Market experts point to a mix of domestic and global factors. The easing of tensions in the Middle East reduced uncertainty for energy markets. This directly benefited companies like Reliance Industries, which has a large refining and petrochemical business. Steady earnings from banking, IT, and consumer goods firms also boosted confidence.
For example, Reliance Industries saw its market capitalisation rise by over Rs 1 lakh crore during the week. Other major gainers included HDFC Bank, ICICI Bank, and ITC. These firms reported strong quarterly results, reassuring investors about their growth prospects.

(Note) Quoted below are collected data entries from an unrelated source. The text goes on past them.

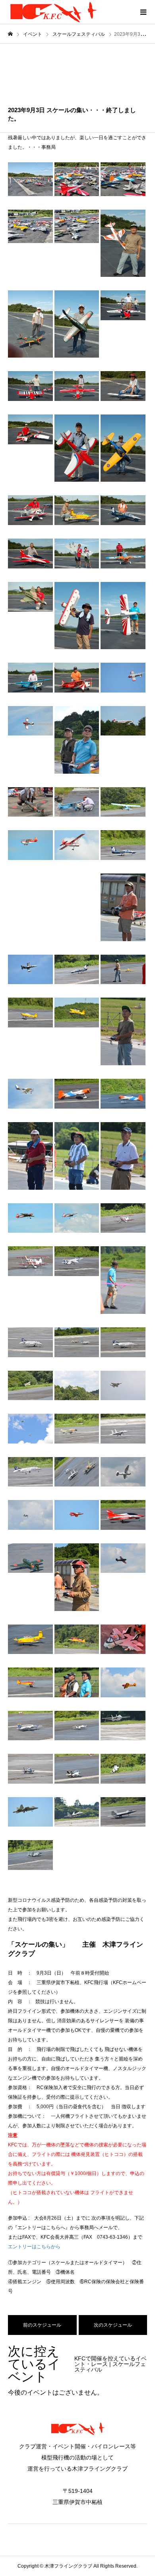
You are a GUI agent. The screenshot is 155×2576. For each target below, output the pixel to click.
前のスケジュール (42, 2325)
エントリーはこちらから (34, 2246)
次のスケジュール (113, 2325)
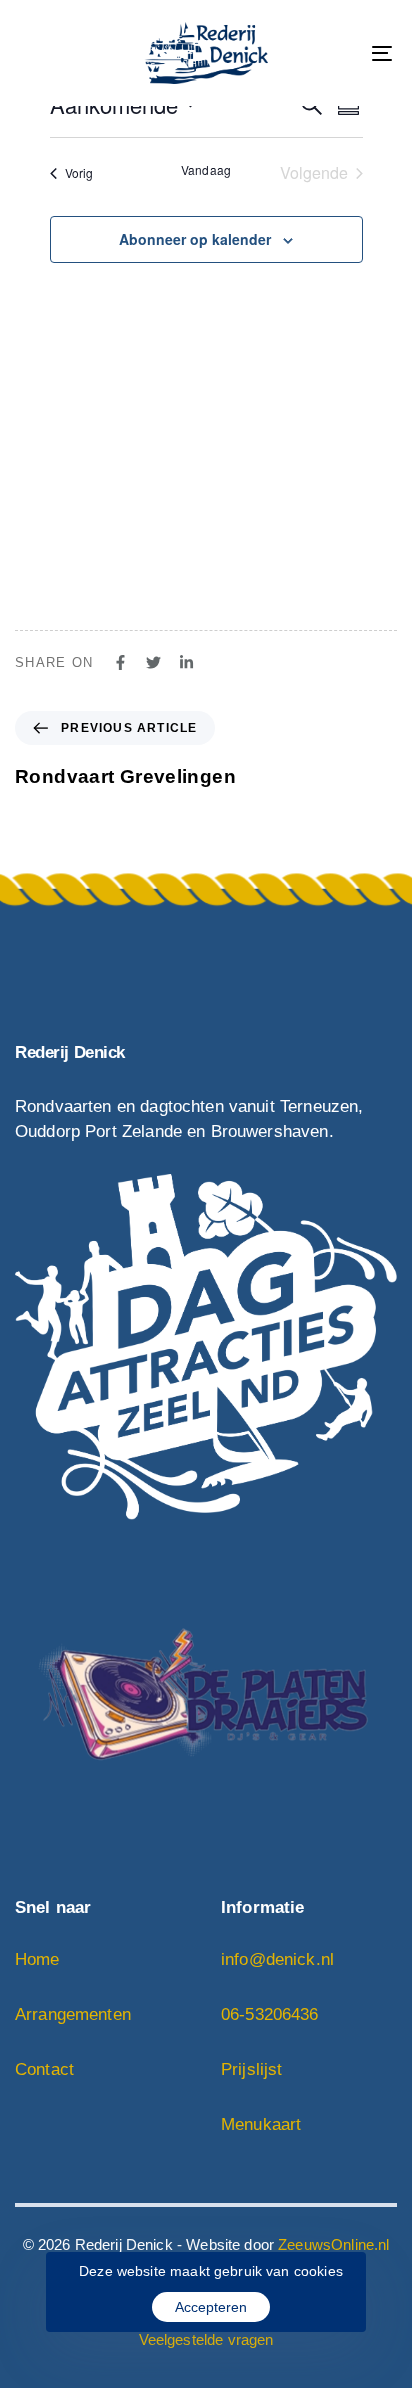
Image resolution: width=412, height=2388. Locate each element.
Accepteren (211, 2307)
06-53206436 (270, 2014)
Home (37, 1959)
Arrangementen (73, 2014)
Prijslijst (252, 2069)
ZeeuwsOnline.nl (333, 2244)
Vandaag (206, 170)
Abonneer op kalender (195, 239)
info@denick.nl (277, 1959)
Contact (44, 2069)
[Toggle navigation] (330, 53)
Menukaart (261, 2124)
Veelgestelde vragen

Why Reliance Was the Biggest Winner
Reliance Industries benefited from multiple factors. Its retail and telecom businesses continued to show strong performance. Additionally, lower crude oil prices earlier in the week helped reduce input costs for its refining operations. The company also announced new investments in green energy, which attracted long-term investors.
Analysts note that Reliance’s diversified business model makes it less vulnerable to sector-specific risks. This stability appeals to both domestic and foreign investors, especially during uncertain times.
Challenges That Capped Further Gains
Despite the strong start, the market rally faced headwinds later in the week. Rising crude oil prices reversed some early gains. Weak cues from Asian markets, particularly in China and Japan, also dampened sentiment. Persistent selling by foreign institutional investors (FIIs) added pressure on stock prices.
Market expert Mishra explained that FII outflows have been a consistent trend in recent weeks. Foreign investors are concerned about global interest rate hikes and slowing economic growth. This has led them to reduce exposure to emerging markets like India.
Impact on Other Top Firms
Among the top-10 most valued firms, six saw their market capitalisation decline or remain flat. Companies like TCS, Infosys, and Hindustan Unilever faced selling pressure. Their valuations were already high, and investors chose to book profits after the recent rally.
For instance, TCS lost over Rs 30,000 crore in market cap during the week. This was partly due to concerns about slowing demand in the US and European markets. Infosys also saw a slight dip, though its earnings report was broadly in line with expectations.
What Investors Should Watch
Going forward, analysts advise investors to monitor crude oil prices and FII flows closely. A sustained rise in oil prices could hurt India’s trade deficit and corporate margins. Similarly, continued FII outflows may keep markets volatile.
On the positive side, domestic institutional investors (DIIs) have been buying stocks aggressively. This has provided a cushion against foreign selling. Strong retail participation also supports market stability.
For long-term investors, the current correction offers opportunities to buy quality stocks at reasonable valuations. Sectors like banking, IT, and consumer goods remain attractive due to their strong fundamentals.
Conclusion
The week’s rally highlights the resilience of India’s top companies. While short-term challenges remain, the overall outlook is positive. Investors should focus on companies with strong earnings growth and diversified business models. Reliance Industries, with its leadership in multiple sectors, continues to be a key driver of market gains.
As the Q4 earnings season progresses, more clarity will emerge on corporate profitability. Until then, markets may remain range-bound with occasional sharp moves. Staying disciplined and avoiding panic selling is the best strategy for most investors.